でも結局は、いつも口にしてるような言葉だ。
「また〜?もう、メイはいっつも感謝してばかりなのだ」
「ごめんね…?でも、それくらいいっぱい感謝してるってことなんだ…」
そうして、話を続ける。
普段言えないこともたくさん話した。
「俺は最悪なヤツなんだ…人だって殺した…今だって俺は俺を嫌っている。罪を背負うのが、どうしようもなく辛いんだ」
辛いこと、悲しいと思うこと。
それを話している時、彼女は無言だった。
頭を撫でる彼女の手は、ただただ心地よかった。
言葉が止まらなかった。
主に自分に対する負の言葉。今までの人生で辛かったこと。
それでも、彼女はただ話を聞いてくれた。
最後に、俺はこんな話をした。
「俺は怖いんだ…いつかキミがいなくなっちゃうんじゃないかって。たまに夢に見るんだ。キミがいなくなった時のことを。
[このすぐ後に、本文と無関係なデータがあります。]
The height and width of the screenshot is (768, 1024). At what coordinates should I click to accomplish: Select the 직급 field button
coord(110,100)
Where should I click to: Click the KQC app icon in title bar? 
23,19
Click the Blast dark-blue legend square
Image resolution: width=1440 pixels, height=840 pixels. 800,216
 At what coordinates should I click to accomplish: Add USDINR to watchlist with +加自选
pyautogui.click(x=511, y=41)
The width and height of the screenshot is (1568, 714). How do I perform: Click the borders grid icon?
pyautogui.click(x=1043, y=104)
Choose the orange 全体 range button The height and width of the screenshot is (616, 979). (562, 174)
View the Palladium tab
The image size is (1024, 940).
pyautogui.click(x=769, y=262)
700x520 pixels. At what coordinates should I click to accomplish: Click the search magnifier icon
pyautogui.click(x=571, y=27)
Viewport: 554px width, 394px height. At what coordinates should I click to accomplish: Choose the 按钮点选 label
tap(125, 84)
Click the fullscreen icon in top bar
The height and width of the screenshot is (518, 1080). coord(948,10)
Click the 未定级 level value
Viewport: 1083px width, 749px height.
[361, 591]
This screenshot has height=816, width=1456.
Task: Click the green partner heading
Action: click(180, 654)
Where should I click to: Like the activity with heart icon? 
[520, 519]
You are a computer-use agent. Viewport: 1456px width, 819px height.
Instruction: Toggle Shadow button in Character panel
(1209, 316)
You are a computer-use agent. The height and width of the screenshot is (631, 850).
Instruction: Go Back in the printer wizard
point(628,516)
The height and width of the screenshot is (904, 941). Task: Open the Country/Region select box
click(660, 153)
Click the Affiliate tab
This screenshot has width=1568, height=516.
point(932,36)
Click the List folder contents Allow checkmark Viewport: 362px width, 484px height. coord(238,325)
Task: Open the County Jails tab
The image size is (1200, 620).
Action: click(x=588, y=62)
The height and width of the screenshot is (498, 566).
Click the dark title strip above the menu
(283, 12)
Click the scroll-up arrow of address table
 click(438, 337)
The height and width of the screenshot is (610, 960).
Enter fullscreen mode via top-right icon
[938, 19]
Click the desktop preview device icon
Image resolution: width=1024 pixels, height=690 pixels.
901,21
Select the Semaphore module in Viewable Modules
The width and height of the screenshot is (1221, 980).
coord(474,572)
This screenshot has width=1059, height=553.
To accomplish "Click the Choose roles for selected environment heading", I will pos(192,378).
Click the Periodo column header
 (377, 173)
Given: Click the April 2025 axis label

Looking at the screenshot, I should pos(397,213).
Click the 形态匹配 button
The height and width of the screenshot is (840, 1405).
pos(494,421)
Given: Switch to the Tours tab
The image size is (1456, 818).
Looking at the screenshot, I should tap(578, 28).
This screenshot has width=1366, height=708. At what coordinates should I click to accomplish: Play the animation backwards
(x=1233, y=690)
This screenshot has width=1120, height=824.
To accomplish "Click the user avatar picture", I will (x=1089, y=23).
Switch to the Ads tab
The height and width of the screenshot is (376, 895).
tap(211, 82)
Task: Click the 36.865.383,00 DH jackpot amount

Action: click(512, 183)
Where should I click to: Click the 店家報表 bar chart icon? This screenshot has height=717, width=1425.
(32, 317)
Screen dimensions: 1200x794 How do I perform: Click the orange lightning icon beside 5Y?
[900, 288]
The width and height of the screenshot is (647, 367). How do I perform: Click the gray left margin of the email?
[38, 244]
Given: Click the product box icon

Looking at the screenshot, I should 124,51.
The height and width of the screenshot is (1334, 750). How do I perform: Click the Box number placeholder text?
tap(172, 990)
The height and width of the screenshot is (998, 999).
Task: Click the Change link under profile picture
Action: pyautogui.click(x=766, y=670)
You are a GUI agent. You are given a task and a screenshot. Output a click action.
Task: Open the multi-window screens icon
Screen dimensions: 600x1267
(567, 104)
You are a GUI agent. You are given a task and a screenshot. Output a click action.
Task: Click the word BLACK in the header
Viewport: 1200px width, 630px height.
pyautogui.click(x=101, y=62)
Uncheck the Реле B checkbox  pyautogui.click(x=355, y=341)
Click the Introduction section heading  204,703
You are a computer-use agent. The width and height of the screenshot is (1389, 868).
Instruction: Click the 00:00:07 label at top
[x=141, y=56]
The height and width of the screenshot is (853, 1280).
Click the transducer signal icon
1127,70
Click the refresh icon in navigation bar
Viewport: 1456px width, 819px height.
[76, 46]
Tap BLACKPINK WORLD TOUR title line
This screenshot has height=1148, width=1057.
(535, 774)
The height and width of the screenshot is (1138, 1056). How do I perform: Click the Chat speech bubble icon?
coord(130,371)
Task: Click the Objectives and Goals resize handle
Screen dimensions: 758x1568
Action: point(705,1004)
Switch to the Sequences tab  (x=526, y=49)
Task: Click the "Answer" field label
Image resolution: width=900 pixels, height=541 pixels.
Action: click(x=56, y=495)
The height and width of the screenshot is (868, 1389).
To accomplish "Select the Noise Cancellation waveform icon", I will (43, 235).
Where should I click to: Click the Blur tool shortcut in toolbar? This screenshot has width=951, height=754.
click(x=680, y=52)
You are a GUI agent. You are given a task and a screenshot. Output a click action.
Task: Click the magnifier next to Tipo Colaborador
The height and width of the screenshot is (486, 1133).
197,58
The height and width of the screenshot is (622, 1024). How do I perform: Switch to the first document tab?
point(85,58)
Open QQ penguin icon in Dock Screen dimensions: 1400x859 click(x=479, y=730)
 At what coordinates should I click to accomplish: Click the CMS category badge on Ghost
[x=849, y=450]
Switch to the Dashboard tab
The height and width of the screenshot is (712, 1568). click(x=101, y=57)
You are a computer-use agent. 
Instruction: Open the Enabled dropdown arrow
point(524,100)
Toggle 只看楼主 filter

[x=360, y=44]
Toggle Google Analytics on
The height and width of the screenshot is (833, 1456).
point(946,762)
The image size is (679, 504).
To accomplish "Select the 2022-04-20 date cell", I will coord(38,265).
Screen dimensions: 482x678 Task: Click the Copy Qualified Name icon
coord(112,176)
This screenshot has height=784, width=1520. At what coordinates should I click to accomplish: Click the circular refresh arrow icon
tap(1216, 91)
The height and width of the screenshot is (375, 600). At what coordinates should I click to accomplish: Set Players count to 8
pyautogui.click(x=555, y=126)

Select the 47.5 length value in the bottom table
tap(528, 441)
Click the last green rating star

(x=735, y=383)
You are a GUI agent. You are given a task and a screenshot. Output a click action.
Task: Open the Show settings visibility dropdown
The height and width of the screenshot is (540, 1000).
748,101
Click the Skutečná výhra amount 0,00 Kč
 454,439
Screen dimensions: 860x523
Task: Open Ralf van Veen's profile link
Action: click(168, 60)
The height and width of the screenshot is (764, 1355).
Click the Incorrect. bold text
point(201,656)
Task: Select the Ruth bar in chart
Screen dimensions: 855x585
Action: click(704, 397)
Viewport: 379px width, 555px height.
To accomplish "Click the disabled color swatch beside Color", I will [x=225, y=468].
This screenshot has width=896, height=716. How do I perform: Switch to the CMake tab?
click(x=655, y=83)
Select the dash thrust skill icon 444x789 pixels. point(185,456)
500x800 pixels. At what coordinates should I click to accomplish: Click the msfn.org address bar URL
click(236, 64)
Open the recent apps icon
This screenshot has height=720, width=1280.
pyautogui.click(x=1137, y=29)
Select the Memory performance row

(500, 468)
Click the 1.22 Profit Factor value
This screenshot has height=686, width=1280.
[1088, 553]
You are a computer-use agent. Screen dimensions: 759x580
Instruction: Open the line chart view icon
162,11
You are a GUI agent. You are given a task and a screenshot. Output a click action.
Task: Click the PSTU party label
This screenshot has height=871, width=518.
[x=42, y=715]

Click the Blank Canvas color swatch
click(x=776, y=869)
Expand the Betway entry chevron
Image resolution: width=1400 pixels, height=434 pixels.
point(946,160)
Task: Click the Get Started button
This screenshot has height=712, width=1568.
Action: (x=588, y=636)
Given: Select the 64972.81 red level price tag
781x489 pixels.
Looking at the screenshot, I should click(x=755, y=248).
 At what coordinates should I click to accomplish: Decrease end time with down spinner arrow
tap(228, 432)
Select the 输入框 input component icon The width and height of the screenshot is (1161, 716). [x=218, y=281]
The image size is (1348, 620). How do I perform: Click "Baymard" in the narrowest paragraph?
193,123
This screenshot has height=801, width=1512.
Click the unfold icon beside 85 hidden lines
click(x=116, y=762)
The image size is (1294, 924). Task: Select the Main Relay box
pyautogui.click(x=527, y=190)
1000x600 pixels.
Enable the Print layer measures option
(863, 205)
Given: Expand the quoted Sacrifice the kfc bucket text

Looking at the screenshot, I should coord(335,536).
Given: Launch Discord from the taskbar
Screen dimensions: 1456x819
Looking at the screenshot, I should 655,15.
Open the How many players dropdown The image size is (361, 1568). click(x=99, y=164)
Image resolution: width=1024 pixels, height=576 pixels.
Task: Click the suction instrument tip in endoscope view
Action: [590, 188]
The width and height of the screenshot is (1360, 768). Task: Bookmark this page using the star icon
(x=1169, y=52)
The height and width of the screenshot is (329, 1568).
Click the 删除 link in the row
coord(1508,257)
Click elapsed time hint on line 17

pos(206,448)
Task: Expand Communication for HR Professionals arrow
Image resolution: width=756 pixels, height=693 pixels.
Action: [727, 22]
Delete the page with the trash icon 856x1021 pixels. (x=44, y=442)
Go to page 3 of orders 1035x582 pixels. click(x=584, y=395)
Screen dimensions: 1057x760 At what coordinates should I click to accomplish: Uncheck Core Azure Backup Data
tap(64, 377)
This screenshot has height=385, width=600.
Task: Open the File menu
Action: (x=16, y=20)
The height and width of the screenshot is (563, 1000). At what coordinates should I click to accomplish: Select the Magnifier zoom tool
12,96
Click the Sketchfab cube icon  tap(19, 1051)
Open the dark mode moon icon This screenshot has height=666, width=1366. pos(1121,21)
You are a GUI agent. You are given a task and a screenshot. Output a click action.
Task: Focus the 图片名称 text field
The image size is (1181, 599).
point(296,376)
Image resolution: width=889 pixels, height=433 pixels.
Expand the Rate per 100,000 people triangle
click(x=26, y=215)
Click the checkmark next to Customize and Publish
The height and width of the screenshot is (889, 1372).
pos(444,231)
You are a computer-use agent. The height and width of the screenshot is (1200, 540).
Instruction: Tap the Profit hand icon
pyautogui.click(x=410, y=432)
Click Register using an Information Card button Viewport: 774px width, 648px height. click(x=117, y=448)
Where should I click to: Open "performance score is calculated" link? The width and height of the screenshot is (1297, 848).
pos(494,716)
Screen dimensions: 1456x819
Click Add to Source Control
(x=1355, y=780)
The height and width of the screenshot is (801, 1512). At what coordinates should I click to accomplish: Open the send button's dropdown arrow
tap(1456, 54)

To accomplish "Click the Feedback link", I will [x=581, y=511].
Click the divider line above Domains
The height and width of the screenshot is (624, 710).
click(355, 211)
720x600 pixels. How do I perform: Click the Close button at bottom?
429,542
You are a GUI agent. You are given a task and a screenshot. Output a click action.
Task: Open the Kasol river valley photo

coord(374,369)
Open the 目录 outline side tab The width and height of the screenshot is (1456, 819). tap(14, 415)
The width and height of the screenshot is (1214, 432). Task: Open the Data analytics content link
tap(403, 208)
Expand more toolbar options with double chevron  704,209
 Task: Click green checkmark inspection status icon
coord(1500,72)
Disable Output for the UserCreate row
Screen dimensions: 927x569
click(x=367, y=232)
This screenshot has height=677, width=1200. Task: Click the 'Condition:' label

キミが俺の元から離れていく時のことを…」
この話をしていた時、とても怖かった。
俺はただただ震えていた。泣いていた。
きっと酔っていなくても泣く。
それほどに、心の拠り所となる存在を失うのが、恐怖でしかなかった。
「アライさん、キミは…いなくなったりしないよね?俺を置いて行ったりなんて…」
俺はそう問いかける。
後ろの窓から差し込む月明かりのせいで、彼女の表情は影となっていてよく見えない。
だけど、彼女はこう言ってくれた。
「大丈夫なのだ…」
それは、安心してほしいように聞こえたし、それに悲しそうにも聞こえたし。
色々な捉え方も出来た。
だけど、その一言で、なんだか安心できるような気がした。
「ありがとう…」
涙が流れるばかりであった。
◆
メイはもう寝てしまった。
膝枕で寝ちゃうだなんて、本当にとんでもない甘えん坊なのだ…と内心思った。
一匹のけものはただ月を見ていた。
そのけものはツガイの過去をよく知らない。
けものはただ、ツガイのために出来ることをやってきたつもりだ、そう思っている。
ツガイと初めて会った時の事を思い出した。ツガイはなんだか寂しそうだった。哀しそうだった。
ツガイのそばに出来るだけいてあげられるように…そして、慰めてあげられるように…
一匹のけものは、月を見上げ何かを決心した。